This is particularly true in the US – where the path to net-zero emissions may be now more difficult under the new Trump Administration, but it is not foreclosed. On the contrary, businesses and sub-national governments assume now an even greater role on implementing the ambitious goals of the Paris Agreement.
Speaking at Climate Week NYC earlier this September, Jonathan Pershing – Climate Special Envoy, US State Department – remarked that such agreement “really sends a strong signal to the global market about investment, and that’s going to come in a host of different areas: it will come in clean energy, transportation, building efficiency, industry and agriculture.”
Such strategic sectors can help delivering a more prosperous, cleaner world, if they will align with the net-zero emissions trajectory drawn by science to avoid the worst effects of climate change.
To achieve that, massive investment is required – which “opens opportunities for new businesses, for employment and for development,” says Jonathan Pershing. “I think all of that is going to emerge in a clean form, largely as a consequence of the commitments that leaders have made in Paris, and that now countries are implementing.”
Jonathan Pershing is one of the most experienced climate negotiators on the international scene, having followed climate talks since the early 1990s. “It has been a really significant change,” he says. “When we first began doing these negotiations in the early 1990s, we had a few hundred people who would come; in Paris they were 50,000.”
“When we first began doing these negotiations, it was a group of technocrats working from the perspective of government intervention; now it’s business, it’s industry, it’s a set of investors – a much larger coalition.”
“When we first began working on this, there was less certainty about the urgency of the problem; now the certainty is high, the agreement is high, the urgency to act is clear and the level of commitment is indicated by the level of action in Paris – and now, since then, by the number of programs undertaken in countries, in the private sector, and in civil society.”
The private sector, in particular, has played a crucial role in accelerating the necessary net-zero emissions society of the future, and in highlighting the economic benefits of doing so. For example, IKEA Group – one of the founding members of RE100 – is generating its own renewable electricity across most of its operations around the world, achieving energy security and creating an innovative business model.
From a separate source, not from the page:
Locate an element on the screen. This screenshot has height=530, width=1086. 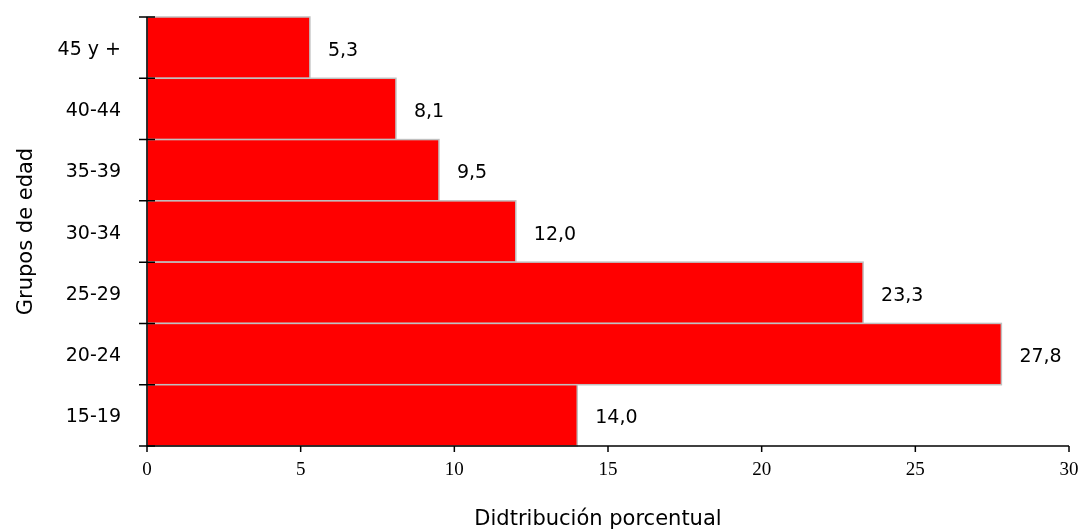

“It’s very clear that the business sector is going to be a central player in this scenario,” says Jonathan Pershing. “It’s quite obvious that governments are not the prime actors. Governments create enabling environments, provide some catalytic resources; businesses invest, they hire people, they change facts on the ground.
“That’s not going to just be in one country, it’s going to be global; it’ll be not just in one sector, it’ll be universal. We will see it in the way we do everything, from the way we power our cars, the way we power our economies, the way we use our land, the way we transport goods and services, the kinds of things that we do.”
Another striking example of that is The Climate Group’s EP100 initiative, calling businesses to doubling energy productivity – maximizing the economic output from each unit of energy they consume. In the US alone, reaching this goal by 2030 will save US$327 billion a year in energy costs, add 1.3 million jobs and reduce CO2 emissions by 33% below 2005 levels.
“At the end of the day, I think it’s part of a development agenda,” continues Jonathan Pershing. “There’s no model in which climate is solved without a cleaner and more sustainable development approach, and that integration is going to be quite central. But there are enormous opportunities for business, going forward, to make that happen.”
Sub-national governments are fundamental to help forward-thinking businesses achieving these important objectives, indicating the post-Paris pathway. The recent Compact of States and Regions Disclosure report, for example, has shown that disclosing governments are putting the 2 degrees world within reach by 2020, with cumulative savings resulting from their targets equal to 2.1 gigatonnes of CO2 equivalent by that date.
“If I want to take a single point of departure is that we’ve moved from a period of negotiation to a point of implementation,” concludes Jonathan Pershing, “from the end of the process of deciding what the deal is going to be, to the time when the deal turns into reality.”